So my laptop just blue screened on me. It mentioned a "kernal input data error", said it was compiling information and would restart for me.
It restarted and left me with this screen.
If I hit escape a bunch, it will take me to an old school bios start screen, then dump me back to this when I hit any key to continue.
I'm running Windows 8.1. According to the Google's, there are things I can check when it reboots, except it isn't booting.
In reply to RevRico :
Powering down then powering up again gave me a Lenovo flash screen and now just a black screen. Like its wants to load but can't.
Ok, 5 minutes of black screen got me logging in
Chkdsk says the volume bitmap is incorrect. Running another chkdsk now
Second chkdsk showed no problems
I would be highly suspect of that drive. Make sure that you've backed up everything important before you shut it off/put it to sleep again. In the meantime, start shopping for a new SSD to replace it.
I wouldn't necessarily suspect the drive, perfectly healthy drives can host filesystem damage (most commonly caused by kernel-level crashes like the BSOD, or power loss).
First place, check the drive's SMART stats. A failure message means failure but a pass doesn't mean much. You can drill down on the detailed stats to get more info. If it all looks good, run a new long self-test. And of course make sure you have backups.
GameboyRMH said:
I wouldn't necessarily suspect the drive, perfectly healthy drives can host filesystem damage (most commonly caused by kernel-level crashes like the BSOD, or power loss).
First place, check the drive's SMART stats. A failure message means failure but a pass doesn't mean much. You can drill down on the detailed stats to get more info. If it all looks good, run a new long self-test. And of course make sure you have backups.
Yes this. And who doesn't like an excuse to get a SSD?? It makes older computers so much faster.
Yes this. And who doesn't like an excuse to get a SSD?? It makes older computers so much faster.
I've performed the upgrade for work and on the side and almost every time I record the numbers. Consistently 80% off of the load time. Little did we know through the malaise era (post multi-core/thread - pre-SSD) that all those processor upgrades and FSB upgrades were completely ignoring the real bottleneck: spinning drives.
P3PPY said:
Yes this. And who doesn't like an excuse to get a SSD?? It makes older computers so much faster.
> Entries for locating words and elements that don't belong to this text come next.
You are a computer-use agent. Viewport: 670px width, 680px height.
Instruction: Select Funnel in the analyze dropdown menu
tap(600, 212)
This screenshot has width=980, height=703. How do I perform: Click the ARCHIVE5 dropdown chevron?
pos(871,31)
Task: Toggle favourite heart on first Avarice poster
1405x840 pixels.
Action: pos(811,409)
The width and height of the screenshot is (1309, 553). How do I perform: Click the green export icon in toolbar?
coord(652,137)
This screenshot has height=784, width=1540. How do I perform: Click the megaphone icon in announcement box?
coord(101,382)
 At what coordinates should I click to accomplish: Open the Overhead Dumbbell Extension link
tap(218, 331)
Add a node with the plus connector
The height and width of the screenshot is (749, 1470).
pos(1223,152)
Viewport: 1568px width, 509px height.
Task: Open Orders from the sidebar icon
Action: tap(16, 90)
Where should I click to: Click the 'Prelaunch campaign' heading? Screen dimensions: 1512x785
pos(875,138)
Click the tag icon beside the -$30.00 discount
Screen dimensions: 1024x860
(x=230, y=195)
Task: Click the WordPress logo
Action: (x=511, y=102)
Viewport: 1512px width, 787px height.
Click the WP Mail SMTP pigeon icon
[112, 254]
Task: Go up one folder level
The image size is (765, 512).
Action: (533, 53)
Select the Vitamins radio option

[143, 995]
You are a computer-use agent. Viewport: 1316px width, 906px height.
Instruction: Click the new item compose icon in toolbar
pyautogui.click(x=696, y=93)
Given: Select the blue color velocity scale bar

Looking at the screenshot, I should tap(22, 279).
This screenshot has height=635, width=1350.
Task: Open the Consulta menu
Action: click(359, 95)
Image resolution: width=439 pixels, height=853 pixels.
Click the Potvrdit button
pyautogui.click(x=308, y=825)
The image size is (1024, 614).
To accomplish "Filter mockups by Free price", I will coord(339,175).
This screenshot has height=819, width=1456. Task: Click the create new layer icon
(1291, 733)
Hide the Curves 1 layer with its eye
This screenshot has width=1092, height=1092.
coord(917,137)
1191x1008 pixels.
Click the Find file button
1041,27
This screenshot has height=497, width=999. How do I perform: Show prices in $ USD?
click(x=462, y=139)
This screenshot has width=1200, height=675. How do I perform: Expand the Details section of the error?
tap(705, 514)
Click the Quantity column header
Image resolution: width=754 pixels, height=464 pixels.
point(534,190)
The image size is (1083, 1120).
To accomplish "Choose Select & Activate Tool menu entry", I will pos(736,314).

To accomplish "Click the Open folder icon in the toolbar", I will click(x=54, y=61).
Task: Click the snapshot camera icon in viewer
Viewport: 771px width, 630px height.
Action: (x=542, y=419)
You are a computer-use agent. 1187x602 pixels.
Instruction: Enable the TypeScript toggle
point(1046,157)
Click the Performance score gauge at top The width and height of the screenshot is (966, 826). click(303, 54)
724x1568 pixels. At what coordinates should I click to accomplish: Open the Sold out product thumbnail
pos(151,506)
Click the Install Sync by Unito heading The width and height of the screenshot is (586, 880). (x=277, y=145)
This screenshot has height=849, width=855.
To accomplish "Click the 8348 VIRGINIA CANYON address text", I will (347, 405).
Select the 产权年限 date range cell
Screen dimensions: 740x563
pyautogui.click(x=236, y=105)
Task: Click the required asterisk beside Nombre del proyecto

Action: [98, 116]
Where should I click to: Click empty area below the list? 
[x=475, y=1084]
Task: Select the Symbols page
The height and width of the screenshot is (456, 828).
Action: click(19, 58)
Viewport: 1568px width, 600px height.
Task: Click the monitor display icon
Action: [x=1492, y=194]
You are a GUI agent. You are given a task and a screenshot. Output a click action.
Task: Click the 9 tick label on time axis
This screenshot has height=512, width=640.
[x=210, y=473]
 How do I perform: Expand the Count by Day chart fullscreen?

I've performed the upgrade for work and on the side and almost every time I record the numbers. Consistently 80% off of the load time. Little did we know through the malaise era (post multi-core/thread - pre-SSD) that all those processor upgrades and FSB upgrades were completely ignoring the real bottleneck: spinning drives.
Truth. I’ve been running old mac’s for years just by replacing the drives with ssd’s and maxing ram.
I'm not doing an ssd replacement.
1tb drives are still far too expensive and unreliable, and I don't have the ports for micro drives.
10,000 rpm Western digital black is most likely in my future.
Not much to add, but you might want to run chkdsk /r.
If you have the Windows installation media, you can also boot to that (or download Easy Recovery Essentials to create a boot disk) and run chkdsk /r with your hard drive dismounted.
I have had drives that ran a clean chkdsk with the hard drive mounted that had errors detected and fixed when the drive was scanned while dismounted.
In reply to RevRico :
Pretty much every SSD is far more reliable than any spinning drive including that 10k WD Drive.
mattm said:
In reply to RevRico :
Pretty much every SSD is far more reliable than any spinning drive including that 10k WD Drive.
So far SSDs have generally shown failure rates almost identical to hard drives. The difference is recoverability - with an SSD the normal failure mode is a a sudden system freeze out of nowhere followed by all data being completely inaccessible, while hard drives tend to telegraph their failures in SMART stats and fail in user-recoverable ways. So backups are much more important with SSDs. Too many Average Joe users have their data protected only by the forgiving failure mode of modern hard drives and some luck.
I haven't heard of these numbers about them being unreliable. I'm open to learning. Even if so, I use my computer in order to get stuff done, so 80% reduced load time + a BUP = me happy.